⟨
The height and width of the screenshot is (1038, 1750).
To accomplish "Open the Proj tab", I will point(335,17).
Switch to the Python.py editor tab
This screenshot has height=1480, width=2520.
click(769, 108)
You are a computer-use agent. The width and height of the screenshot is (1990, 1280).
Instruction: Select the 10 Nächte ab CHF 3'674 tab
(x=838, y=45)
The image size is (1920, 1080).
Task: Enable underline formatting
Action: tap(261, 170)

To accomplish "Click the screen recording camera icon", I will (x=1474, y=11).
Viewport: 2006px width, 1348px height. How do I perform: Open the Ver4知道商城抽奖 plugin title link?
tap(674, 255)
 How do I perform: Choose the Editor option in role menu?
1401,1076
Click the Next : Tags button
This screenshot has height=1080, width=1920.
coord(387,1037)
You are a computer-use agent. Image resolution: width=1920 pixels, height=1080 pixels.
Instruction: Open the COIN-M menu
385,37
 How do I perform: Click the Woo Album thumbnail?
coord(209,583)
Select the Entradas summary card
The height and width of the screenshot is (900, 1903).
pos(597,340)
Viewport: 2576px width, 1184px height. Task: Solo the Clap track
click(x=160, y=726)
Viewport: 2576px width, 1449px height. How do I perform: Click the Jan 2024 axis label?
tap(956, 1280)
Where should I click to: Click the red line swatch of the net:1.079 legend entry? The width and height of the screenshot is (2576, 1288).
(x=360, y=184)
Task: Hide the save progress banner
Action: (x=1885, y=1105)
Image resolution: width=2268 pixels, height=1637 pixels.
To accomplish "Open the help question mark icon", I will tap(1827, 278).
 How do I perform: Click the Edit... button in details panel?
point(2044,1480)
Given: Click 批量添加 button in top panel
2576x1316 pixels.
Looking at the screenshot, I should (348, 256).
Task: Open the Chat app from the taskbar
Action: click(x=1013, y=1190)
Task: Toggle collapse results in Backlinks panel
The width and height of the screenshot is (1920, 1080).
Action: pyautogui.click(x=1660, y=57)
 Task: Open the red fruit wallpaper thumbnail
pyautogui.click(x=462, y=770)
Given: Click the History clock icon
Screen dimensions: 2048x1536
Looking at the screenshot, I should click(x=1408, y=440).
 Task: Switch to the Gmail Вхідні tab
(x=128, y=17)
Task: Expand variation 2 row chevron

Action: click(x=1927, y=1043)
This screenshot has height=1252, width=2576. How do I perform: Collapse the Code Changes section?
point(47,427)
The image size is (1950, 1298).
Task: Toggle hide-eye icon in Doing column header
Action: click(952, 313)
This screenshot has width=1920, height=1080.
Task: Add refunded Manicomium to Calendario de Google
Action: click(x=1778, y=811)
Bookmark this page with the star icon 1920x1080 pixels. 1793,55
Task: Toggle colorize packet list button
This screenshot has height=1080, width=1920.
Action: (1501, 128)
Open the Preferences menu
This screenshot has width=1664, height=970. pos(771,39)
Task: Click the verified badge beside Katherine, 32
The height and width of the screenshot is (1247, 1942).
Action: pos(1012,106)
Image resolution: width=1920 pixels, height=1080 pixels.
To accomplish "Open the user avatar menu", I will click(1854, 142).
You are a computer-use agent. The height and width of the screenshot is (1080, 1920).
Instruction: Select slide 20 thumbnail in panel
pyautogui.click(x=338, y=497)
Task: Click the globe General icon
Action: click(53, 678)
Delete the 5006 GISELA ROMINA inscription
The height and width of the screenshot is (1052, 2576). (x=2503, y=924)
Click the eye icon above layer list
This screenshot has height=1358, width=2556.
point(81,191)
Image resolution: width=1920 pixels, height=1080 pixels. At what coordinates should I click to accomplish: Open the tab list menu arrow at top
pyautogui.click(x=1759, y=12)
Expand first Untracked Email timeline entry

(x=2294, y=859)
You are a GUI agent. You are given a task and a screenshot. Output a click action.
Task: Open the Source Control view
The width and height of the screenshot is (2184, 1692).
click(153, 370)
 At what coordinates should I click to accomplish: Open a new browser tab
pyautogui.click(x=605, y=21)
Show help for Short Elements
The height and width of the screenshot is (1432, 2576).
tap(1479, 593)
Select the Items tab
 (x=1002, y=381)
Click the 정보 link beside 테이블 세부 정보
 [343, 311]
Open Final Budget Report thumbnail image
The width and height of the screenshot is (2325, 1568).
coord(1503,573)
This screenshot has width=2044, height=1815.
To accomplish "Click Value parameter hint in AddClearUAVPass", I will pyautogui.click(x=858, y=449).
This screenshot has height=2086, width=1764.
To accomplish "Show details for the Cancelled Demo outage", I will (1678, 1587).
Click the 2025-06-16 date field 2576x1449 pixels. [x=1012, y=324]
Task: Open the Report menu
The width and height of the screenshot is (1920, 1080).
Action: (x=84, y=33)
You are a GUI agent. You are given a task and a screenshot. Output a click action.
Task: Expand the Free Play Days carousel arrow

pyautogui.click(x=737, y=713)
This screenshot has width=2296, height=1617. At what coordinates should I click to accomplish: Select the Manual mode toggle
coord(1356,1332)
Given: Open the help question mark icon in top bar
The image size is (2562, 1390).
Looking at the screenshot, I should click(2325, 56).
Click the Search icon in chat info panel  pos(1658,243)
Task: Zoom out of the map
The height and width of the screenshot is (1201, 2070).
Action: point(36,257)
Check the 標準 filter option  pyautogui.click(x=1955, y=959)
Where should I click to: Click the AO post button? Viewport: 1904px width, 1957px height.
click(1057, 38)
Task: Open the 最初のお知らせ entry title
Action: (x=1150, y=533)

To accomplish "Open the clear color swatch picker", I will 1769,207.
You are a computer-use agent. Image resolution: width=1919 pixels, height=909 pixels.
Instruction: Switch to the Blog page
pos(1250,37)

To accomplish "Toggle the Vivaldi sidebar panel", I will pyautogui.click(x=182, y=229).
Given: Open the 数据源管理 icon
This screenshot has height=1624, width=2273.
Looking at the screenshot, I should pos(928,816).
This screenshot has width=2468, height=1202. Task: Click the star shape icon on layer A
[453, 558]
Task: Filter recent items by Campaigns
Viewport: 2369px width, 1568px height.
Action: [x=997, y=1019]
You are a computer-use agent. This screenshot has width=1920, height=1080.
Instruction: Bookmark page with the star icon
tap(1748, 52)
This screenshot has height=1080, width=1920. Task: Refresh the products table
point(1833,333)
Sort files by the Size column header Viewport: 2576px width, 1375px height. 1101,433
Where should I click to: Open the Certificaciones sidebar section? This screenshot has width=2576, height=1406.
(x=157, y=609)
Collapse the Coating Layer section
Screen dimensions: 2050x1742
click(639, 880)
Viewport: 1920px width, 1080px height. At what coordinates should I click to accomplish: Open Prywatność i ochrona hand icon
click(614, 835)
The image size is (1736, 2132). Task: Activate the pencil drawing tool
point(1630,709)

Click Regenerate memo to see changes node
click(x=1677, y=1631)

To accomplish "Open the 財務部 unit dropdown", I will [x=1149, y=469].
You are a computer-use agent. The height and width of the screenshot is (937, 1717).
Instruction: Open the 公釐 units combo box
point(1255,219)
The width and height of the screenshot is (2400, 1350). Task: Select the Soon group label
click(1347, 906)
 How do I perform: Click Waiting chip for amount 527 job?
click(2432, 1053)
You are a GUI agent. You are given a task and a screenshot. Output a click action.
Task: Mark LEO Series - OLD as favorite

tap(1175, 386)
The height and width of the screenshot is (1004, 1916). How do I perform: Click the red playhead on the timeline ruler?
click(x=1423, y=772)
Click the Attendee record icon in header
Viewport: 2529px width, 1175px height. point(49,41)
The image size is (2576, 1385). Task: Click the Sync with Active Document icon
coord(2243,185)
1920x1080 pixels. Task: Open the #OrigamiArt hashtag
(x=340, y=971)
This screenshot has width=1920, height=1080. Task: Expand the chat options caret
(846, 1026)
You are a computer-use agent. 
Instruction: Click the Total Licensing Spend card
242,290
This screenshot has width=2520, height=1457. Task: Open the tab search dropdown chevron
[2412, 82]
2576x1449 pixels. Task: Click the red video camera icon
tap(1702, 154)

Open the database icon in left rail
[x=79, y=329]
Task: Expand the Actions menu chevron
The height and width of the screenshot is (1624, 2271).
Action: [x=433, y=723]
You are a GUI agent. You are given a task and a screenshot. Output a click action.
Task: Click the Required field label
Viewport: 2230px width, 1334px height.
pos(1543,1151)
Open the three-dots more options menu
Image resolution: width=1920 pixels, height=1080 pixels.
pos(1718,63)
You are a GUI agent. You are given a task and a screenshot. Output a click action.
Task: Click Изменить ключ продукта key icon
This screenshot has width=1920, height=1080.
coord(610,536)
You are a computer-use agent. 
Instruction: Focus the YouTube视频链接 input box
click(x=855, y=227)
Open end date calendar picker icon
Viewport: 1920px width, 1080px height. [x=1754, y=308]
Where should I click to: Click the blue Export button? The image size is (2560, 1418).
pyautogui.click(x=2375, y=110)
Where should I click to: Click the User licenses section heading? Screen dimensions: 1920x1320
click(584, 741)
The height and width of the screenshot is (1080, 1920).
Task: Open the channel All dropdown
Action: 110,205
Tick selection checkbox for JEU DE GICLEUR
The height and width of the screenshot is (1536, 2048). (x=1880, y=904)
⟩
• **Action item**
What is needed is the number of lines in the entries that contain the word "computer", written alone.

• **Written solution**
8